Even in Canada
The RCMP has too much discretion in how they operate. You can't trust anybody these days.
The Royal Canadian Mounted Police has ‘fessed up to a long-held suspicion that it uses Stingray-style equipment to track mobile phones. At the same time, in an interview with public broadcaster CBC, Chief Superintendent Jeff Adam says IMSI (international mobile subscriber identity)-catchers that CBC News believes it spotted in …
It goes far beyond that. It's been known for some time the Vancouver police have been using cell-tower emulators, and the array of equipment available to the various and sundry powers-that-be (military, CSIS, undercover, Mounties, not to mention commercial and private-dick [excluding foreign spooks {leaving out downright criminal} ] ) that can be used under loophole, or special regulation, or supposed exigencies, or simply out unethical and personal appropriation ("I'll just listen in on that *&%@$# so-and-so") will always be below the tip of the iceberg.
The red serge is their dress uniform. You very rarely see it because they don't wear that for regular work. This is what you see normally.
After all, neither RCMP nor CSIS would ever lie to the public or to the judiciary, would they? More to the point, CSIS has never tried to illegally and indiscriminately track Canadian travellers through their phones before. The only reason we don't know anything about it is because the information was entirely absent from the cache of data leaked by one Edward D. Snowden. Who'd never even existed and is a traitor if he ever were to exist. I won't tell you a lie, would I?
Sounds like Canada actually has a parliament that doesn't respond in entirely knee jerk fashion to the terrorist-de-jour threat and OMFG still has an independent judiciary.*
*Canadians may not think so, but compare it to you neighbours down South.
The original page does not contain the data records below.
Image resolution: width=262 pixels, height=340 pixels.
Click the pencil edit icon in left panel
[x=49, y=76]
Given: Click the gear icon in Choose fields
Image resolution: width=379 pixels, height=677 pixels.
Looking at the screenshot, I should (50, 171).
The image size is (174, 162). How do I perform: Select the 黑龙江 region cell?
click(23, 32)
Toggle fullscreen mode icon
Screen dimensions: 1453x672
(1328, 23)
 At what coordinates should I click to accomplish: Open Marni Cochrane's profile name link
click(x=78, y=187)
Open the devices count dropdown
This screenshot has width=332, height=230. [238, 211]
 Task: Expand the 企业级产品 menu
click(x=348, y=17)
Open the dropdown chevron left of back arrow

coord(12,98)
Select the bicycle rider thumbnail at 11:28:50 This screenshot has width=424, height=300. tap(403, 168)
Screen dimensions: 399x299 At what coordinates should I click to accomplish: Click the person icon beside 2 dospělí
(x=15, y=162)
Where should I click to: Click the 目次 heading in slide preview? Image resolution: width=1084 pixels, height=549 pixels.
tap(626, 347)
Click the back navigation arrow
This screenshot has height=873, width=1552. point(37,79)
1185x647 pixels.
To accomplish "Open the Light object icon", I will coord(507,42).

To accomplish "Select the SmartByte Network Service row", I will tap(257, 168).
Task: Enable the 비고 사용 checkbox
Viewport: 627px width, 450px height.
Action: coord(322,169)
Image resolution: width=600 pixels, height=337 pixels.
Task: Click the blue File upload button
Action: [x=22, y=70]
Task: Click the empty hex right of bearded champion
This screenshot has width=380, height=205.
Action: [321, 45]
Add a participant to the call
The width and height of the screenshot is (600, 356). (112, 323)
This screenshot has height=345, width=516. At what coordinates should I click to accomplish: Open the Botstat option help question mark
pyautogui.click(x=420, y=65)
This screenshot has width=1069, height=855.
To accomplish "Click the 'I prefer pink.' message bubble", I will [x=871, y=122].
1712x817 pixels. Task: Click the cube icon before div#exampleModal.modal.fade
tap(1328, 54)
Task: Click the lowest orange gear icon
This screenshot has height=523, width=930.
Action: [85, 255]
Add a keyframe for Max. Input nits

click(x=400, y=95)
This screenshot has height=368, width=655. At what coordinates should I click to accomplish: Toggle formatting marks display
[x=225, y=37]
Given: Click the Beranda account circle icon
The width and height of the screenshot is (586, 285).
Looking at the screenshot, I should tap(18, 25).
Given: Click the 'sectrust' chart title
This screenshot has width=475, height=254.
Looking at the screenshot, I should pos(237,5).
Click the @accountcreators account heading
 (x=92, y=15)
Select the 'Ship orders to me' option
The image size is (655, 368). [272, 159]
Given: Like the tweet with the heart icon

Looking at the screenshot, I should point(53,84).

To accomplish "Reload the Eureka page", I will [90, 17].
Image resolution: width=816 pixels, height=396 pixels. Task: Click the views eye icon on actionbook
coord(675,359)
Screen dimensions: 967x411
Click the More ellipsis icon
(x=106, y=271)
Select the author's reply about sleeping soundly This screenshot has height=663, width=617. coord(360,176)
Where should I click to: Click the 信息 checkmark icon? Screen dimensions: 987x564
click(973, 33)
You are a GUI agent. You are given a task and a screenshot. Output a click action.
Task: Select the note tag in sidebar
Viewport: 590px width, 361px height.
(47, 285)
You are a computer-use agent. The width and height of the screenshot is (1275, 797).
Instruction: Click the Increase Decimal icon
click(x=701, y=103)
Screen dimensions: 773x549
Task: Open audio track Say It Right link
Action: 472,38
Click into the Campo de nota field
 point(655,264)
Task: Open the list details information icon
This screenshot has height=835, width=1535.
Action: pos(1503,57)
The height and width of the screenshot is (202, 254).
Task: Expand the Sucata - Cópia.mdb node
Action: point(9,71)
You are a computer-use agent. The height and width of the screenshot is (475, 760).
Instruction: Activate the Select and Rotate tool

Harris makes *most* of the IMSI catchers out there. However If you happen to be a carrier or network provisioner, you have access to, and quite regularly will deploy a mobile system that looks %100 identical to what Harris is selling to police forces. It will be deployed when events occur that will drastically overload the cells you have covering a location, or when one or two critical cells need interim maintenance that will take them offline (yes it does happen. At least in some cases the carrier is concerned enough about the gap to cover it) The critical difference between the units the carriers deploy and the ones the various enforcement agencies deploy is the goddamn paint job on the van.